─── INPUT RECORDS ───

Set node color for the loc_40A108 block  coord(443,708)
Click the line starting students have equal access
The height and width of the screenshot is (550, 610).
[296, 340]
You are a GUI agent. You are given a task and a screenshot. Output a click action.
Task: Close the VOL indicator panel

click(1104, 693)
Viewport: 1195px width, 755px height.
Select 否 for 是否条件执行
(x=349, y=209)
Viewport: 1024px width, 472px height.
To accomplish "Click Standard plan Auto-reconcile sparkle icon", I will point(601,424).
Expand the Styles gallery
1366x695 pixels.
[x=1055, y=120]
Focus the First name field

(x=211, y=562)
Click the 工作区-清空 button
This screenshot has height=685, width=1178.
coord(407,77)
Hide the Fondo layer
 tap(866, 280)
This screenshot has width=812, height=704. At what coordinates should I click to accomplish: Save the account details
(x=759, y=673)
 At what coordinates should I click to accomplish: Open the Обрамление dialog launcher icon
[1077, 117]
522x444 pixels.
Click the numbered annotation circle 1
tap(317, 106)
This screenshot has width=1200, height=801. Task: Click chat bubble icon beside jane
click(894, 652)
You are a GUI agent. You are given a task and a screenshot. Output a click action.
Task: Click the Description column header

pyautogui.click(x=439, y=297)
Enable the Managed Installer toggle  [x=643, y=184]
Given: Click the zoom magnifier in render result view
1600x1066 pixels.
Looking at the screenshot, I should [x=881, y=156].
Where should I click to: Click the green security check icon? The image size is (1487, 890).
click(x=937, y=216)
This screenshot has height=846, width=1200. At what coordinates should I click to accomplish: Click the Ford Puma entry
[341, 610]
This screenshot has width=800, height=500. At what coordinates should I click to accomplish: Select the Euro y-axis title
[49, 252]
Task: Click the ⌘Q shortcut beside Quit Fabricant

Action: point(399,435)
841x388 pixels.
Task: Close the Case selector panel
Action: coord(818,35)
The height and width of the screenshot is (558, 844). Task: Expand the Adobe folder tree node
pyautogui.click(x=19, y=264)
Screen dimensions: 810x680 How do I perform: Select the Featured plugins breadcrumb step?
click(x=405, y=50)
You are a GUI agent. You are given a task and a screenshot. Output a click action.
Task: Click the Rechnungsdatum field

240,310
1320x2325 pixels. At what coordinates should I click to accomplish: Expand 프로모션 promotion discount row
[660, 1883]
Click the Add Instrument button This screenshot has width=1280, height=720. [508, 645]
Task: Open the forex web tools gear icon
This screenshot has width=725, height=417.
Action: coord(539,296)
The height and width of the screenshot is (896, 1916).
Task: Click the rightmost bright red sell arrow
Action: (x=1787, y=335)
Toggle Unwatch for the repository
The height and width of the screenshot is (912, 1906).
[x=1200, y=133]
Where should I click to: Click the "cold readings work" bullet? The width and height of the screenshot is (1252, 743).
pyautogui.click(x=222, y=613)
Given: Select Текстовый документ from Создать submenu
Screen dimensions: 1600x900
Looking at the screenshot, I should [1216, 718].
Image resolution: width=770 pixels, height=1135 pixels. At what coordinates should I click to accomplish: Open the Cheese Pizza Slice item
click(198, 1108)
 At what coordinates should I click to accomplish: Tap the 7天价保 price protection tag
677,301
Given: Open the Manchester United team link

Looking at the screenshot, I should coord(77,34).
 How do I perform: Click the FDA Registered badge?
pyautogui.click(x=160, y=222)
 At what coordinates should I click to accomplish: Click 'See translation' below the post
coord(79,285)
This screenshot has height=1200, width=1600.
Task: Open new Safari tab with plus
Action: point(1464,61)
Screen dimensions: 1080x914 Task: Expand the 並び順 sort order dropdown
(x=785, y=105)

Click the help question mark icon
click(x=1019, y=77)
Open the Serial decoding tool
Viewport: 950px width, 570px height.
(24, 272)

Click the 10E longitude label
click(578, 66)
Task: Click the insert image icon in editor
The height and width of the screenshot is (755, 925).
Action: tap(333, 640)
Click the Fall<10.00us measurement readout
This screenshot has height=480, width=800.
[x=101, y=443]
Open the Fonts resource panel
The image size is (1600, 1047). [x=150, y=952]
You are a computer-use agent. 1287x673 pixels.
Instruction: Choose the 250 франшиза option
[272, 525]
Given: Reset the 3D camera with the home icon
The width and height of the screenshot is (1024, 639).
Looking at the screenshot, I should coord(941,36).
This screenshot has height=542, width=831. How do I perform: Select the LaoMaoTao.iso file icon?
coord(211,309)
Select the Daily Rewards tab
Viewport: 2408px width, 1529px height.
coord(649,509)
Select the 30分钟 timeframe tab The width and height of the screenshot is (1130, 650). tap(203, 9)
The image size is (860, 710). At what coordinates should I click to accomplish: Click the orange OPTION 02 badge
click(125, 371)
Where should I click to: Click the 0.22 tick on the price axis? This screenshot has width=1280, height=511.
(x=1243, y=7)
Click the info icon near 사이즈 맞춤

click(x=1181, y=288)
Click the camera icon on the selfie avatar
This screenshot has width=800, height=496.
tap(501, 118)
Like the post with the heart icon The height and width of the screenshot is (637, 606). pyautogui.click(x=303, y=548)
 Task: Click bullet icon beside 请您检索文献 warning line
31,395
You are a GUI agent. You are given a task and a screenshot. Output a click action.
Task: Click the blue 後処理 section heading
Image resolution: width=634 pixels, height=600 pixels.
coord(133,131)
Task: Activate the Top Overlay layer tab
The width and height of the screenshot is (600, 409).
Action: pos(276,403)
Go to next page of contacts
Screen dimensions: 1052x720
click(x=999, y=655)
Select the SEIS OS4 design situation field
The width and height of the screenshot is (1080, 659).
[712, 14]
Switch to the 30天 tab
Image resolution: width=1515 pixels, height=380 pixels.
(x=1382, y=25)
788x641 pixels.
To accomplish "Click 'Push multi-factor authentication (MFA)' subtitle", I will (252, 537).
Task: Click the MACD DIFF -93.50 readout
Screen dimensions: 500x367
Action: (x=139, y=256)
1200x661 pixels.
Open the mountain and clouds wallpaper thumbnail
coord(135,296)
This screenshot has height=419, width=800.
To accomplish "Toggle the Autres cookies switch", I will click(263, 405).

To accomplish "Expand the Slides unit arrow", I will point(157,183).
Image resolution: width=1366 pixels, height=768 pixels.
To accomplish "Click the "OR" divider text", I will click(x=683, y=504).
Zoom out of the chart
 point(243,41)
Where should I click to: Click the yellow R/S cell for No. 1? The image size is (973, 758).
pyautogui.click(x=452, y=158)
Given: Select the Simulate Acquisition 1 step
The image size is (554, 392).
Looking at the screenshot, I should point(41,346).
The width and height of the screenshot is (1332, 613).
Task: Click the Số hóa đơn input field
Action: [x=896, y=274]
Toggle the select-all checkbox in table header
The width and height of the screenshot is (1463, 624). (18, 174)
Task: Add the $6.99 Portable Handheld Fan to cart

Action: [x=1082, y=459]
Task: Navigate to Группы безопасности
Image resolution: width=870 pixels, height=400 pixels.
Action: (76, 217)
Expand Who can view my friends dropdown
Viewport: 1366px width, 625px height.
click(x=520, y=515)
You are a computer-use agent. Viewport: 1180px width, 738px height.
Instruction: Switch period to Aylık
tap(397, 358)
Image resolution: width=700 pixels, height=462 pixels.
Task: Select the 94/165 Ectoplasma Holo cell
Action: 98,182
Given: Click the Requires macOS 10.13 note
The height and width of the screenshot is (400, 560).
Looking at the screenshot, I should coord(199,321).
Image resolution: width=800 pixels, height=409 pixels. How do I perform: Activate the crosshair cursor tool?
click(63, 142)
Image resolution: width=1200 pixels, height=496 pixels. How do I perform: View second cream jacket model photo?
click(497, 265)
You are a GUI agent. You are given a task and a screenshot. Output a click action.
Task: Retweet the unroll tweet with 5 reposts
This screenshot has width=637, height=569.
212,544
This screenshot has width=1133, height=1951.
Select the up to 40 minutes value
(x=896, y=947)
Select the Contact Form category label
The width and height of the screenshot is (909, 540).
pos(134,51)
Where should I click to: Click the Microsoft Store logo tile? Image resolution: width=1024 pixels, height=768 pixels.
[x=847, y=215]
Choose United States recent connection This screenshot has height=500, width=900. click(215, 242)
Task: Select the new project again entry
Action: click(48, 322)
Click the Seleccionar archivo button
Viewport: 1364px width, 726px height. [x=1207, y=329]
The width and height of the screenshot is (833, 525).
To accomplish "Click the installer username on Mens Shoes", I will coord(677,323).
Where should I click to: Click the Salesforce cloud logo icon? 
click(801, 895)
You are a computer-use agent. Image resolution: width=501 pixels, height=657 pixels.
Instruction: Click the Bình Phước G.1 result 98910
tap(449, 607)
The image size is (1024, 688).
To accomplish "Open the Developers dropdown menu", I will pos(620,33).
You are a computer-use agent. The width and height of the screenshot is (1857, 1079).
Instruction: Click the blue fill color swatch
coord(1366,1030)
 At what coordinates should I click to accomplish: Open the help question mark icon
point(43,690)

───

Quote every line from the beginning of the entries up to and including the line that contains "Given: Click the zoom".

Set node color for the loc_40A108 block  coord(443,708)
Click the line starting students have equal access
The height and width of the screenshot is (550, 610).
[296, 340]
You are a GUI agent. You are given a task and a screenshot. Output a click action.
Task: Close the VOL indicator panel

click(1104, 693)
Viewport: 1195px width, 755px height.
Select 否 for 是否条件执行
(x=349, y=209)
Viewport: 1024px width, 472px height.
To accomplish "Click Standard plan Auto-reconcile sparkle icon", I will point(601,424).
Expand the Styles gallery
1366x695 pixels.
[x=1055, y=120]
Focus the First name field

(x=211, y=562)
Click the 工作区-清空 button
This screenshot has height=685, width=1178.
coord(407,77)
Hide the Fondo layer
 tap(866, 280)
This screenshot has width=812, height=704. At what coordinates should I click to accomplish: Save the account details
(x=759, y=673)
 At what coordinates should I click to accomplish: Open the Обрамление dialog launcher icon
[1077, 117]
522x444 pixels.
Click the numbered annotation circle 1
tap(317, 106)
This screenshot has width=1200, height=801. Task: Click chat bubble icon beside jane
click(894, 652)
You are a GUI agent. You are given a task and a screenshot. Output a click action.
Task: Click the Description column header

pyautogui.click(x=439, y=297)
Enable the Managed Installer toggle  [x=643, y=184]
Given: Click the zoom magnifier in render result view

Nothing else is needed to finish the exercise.